• **Collected data entries**

══════════

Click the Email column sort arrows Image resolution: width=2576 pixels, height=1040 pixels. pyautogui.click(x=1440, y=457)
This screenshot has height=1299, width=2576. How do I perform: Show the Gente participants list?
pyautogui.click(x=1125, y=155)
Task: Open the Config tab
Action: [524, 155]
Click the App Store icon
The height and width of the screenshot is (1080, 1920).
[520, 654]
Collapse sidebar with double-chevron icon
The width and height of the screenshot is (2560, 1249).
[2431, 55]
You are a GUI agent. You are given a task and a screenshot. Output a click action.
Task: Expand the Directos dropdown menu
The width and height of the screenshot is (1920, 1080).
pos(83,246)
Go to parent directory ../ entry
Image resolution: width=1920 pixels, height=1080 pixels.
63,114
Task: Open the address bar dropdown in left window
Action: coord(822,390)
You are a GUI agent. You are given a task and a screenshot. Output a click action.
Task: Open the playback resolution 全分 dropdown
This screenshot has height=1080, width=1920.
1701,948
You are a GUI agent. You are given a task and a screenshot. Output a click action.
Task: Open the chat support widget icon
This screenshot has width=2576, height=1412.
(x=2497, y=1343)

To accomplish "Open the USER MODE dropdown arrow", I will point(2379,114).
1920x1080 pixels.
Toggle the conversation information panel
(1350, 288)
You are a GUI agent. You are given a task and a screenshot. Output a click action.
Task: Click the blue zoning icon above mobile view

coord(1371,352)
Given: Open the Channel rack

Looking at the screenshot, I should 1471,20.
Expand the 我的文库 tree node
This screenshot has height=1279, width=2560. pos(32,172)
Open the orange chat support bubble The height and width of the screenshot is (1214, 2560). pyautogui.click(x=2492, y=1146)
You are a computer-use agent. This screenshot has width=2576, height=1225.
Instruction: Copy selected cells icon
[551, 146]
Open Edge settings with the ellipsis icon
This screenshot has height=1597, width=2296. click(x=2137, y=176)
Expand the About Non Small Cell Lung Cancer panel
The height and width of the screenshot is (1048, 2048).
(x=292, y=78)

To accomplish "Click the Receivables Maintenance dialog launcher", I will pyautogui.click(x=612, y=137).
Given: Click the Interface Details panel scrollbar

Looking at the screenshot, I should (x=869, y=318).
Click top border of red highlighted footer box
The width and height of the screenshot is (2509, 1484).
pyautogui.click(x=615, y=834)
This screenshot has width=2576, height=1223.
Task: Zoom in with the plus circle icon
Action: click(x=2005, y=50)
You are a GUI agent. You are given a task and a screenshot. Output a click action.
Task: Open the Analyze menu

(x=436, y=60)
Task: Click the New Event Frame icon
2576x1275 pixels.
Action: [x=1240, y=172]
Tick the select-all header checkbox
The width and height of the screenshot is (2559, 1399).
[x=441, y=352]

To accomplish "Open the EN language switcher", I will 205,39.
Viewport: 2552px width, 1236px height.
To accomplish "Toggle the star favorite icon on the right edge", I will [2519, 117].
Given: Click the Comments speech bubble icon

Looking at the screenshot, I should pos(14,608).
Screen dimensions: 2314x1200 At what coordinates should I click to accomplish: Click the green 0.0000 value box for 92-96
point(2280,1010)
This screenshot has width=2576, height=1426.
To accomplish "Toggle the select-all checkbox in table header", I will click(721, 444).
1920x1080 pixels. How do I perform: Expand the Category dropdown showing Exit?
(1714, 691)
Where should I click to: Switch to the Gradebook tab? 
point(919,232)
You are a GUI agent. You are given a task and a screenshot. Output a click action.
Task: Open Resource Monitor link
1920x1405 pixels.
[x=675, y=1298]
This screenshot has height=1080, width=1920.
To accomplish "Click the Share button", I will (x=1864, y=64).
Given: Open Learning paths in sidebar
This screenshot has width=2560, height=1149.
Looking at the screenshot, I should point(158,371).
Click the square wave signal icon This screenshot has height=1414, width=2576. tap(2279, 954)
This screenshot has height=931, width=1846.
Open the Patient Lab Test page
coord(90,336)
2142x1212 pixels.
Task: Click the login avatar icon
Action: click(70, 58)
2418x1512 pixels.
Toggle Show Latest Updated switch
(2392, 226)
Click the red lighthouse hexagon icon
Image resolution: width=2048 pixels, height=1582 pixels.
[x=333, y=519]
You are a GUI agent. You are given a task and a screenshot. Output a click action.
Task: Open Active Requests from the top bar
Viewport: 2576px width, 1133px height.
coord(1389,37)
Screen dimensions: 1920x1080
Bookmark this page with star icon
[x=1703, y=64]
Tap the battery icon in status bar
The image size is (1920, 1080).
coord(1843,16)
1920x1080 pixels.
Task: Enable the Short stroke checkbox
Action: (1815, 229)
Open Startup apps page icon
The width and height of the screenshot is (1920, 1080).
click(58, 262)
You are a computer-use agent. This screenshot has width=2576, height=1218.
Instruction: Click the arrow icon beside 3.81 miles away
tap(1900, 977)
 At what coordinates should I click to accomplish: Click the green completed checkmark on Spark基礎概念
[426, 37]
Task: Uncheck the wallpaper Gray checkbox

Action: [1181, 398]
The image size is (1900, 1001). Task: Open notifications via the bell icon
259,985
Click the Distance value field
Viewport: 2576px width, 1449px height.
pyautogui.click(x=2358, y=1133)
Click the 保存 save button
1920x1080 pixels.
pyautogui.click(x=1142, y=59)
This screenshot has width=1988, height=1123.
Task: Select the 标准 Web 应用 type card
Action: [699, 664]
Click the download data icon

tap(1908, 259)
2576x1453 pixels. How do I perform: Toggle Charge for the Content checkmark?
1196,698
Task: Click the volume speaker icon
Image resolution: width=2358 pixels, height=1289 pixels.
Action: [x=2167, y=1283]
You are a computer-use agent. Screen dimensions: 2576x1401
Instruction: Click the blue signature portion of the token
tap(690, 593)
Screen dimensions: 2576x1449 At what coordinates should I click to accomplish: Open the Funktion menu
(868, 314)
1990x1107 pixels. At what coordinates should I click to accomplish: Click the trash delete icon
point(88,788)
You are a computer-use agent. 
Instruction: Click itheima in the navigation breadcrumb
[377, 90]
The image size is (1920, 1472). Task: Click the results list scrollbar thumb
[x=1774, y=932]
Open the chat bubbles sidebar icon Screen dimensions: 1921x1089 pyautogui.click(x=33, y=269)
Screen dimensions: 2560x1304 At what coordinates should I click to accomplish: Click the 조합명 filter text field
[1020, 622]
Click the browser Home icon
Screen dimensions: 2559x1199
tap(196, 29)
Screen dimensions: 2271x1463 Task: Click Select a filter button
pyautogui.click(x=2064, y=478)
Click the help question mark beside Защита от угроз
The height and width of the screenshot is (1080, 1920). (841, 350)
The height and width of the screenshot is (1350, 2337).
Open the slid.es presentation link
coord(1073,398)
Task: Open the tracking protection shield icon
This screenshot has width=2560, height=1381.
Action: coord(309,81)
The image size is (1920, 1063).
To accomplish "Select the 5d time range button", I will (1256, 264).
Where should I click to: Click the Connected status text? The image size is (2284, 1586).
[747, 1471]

══════════

Which of the lines above carry the string "support"? Copy every one.

• **SOLUTION FOR THIS EXERCISE**
Task: Open the chat support widget icon
Open the orange chat support bubble The height and width of the screenshot is (1214, 2560). pyautogui.click(x=2492, y=1146)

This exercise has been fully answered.